This is Part 2 of a 3-part series on Deploy Docling to AWS ECS infrastructure. In Part 1, we covered the foundational networking and IAM setup required for this deployment.
Setting up Amazon ECS (Elastic Container Service) with EC2 instances can be complex, especially when you need GPU support for compute-intensive workloads. In this comprehensive guide, we'll walk through creating a robust, scalable ECS infrastructure using Auto Scaling Groups (ASG) and Launch Templates, specifically configured for GPU workloads.
Why Use Auto Scaling Groups with ECS?
Auto Scaling Groups provide several key benefits for ECS deployments:
- Automatic scaling based on demand and health checks
- High availability across multiple availability zones
- Cost optimization by scaling down during low usage periods
- Consistent tagging and configuration through Launch Templates
- Integration with ECS Capacity Providers for seamless container orchestration
Prerequisites
Before we begin, ensure you have:
- AWS CLI configured with appropriate permissions
- A VPC with public subnets already created - If you haven't set this up yet, please refer to Part 1 of this series where we cover the complete VPC setup including subnets, internet gateways, and route tables
-
IAM roles properly configured - The
ec2_instance_role-profilereferenced in our Launch Template was created in Part 1. If you skipped Part 1, you'll need to set up the necessary IAM roles and instance profiles - Basic understanding of AWS ECS, EC2, and Auto Scaling concepts
💡 Note: This guide assumes you have the VPC ID (
$VPC_ID) and public subnet ID ($PUBLIC_SUBNET) from Part 1. If you need to retrieve these values, refer to the VPC setup section in Part 1.
Step 1: Create Security Infrastructure
Generate SSH Key Pair
First, let's create a key pair for secure access to our EC2 instances:
aws ec2 create-key-pair \
--key-name ECS_Instance_Key \
--tag-specifications 'ResourceType=key-pair,Tags=[{Key=Name,Value=ECS_Instance_Key}]' \
--query 'KeyMaterial' \
--output text > ECSInstanceKey.pem
# Secure the key file
chmod 400 ECSInstanceKey.pem
Create Security Group
Next, we'll create a security group to control network access.
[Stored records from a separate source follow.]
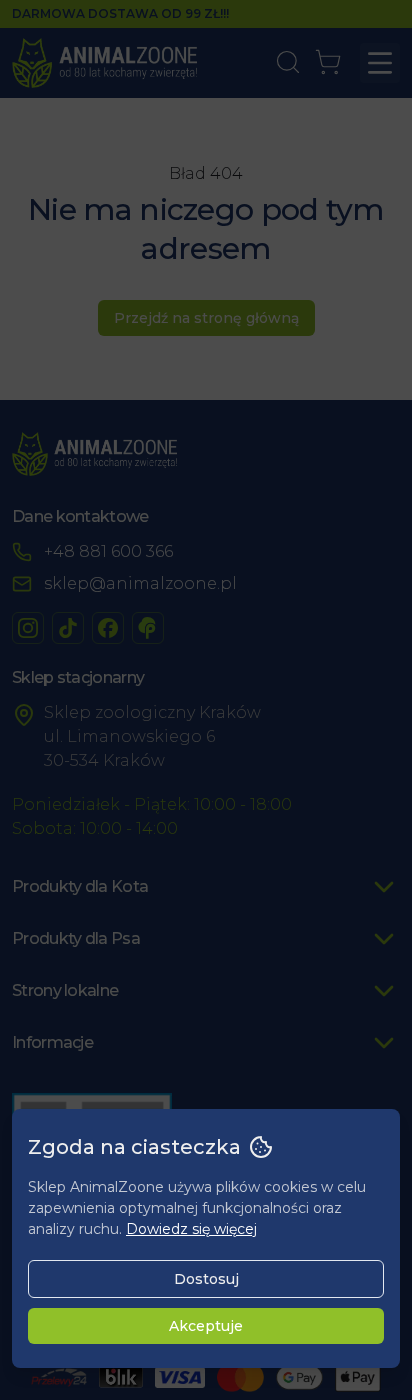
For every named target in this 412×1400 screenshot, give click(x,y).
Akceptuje (206, 1326)
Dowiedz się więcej (191, 1229)
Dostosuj (206, 1279)
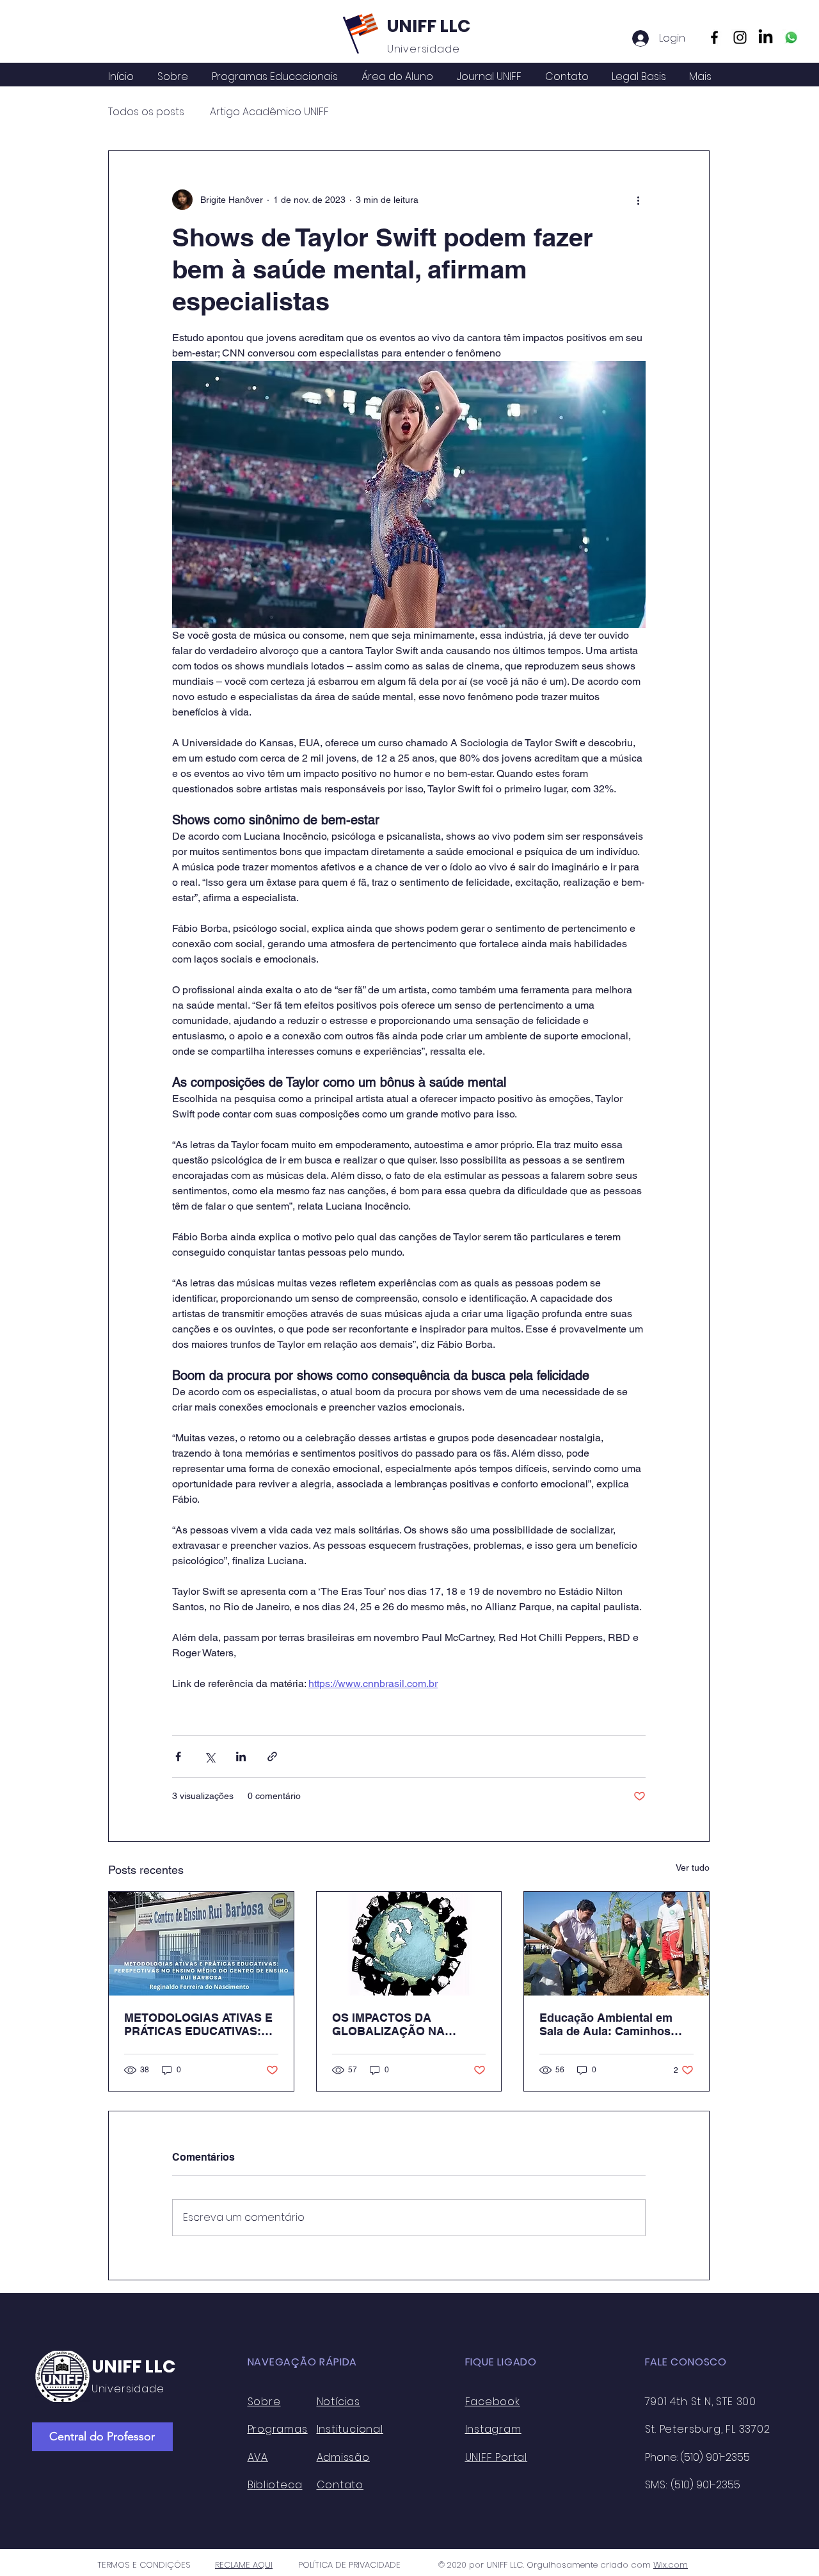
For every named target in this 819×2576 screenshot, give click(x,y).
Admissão (343, 2457)
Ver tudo (693, 1867)
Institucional (350, 2429)
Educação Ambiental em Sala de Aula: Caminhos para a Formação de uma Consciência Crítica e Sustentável (608, 2024)
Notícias (338, 2401)
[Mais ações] (638, 199)
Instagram (493, 2429)
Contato (340, 2484)
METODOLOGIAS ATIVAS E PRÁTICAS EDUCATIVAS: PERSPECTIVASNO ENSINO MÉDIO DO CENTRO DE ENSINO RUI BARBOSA (200, 2024)
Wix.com (670, 2565)
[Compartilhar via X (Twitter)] (209, 1756)
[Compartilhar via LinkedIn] (241, 1756)
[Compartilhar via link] (272, 1756)
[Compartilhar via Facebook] (178, 1756)
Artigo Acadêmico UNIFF (269, 112)
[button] (397, 76)
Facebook (492, 2401)
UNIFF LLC (428, 26)
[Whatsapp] (791, 37)
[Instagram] (740, 37)
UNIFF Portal (496, 2457)
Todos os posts (146, 112)
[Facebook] (714, 37)
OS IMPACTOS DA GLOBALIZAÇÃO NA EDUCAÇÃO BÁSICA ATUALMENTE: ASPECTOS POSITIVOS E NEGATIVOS (406, 2024)
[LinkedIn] (765, 37)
This security group will be associated with the VPC we created in Part 1:
ECS_SG_ID=$(aws ec2 create-security-group \
--tag-specifications 'ResourceType=security-group,Tags=[{Key=Name,Value=ECS_Instance_SG}]' \
--vpc-id $VPC_ID \
--group-name ECS_Instance_SG \
--description "SG for ECS Instance" \
--query "GroupId" \
--output text)
# Add tags to the security group
aws ec2 create-tags --resources $ECS_SG_ID --cli-input-json file://tags.json
📝 Reminder: The
$VPC_IDvariable should contain the VPC ID from Part 1. If you need to find your VPC ID, you can use the command provided in Part 1 or run:aws ec2 describe-vpcs --filters "Name=tag:Name,Values=your-vpc-name"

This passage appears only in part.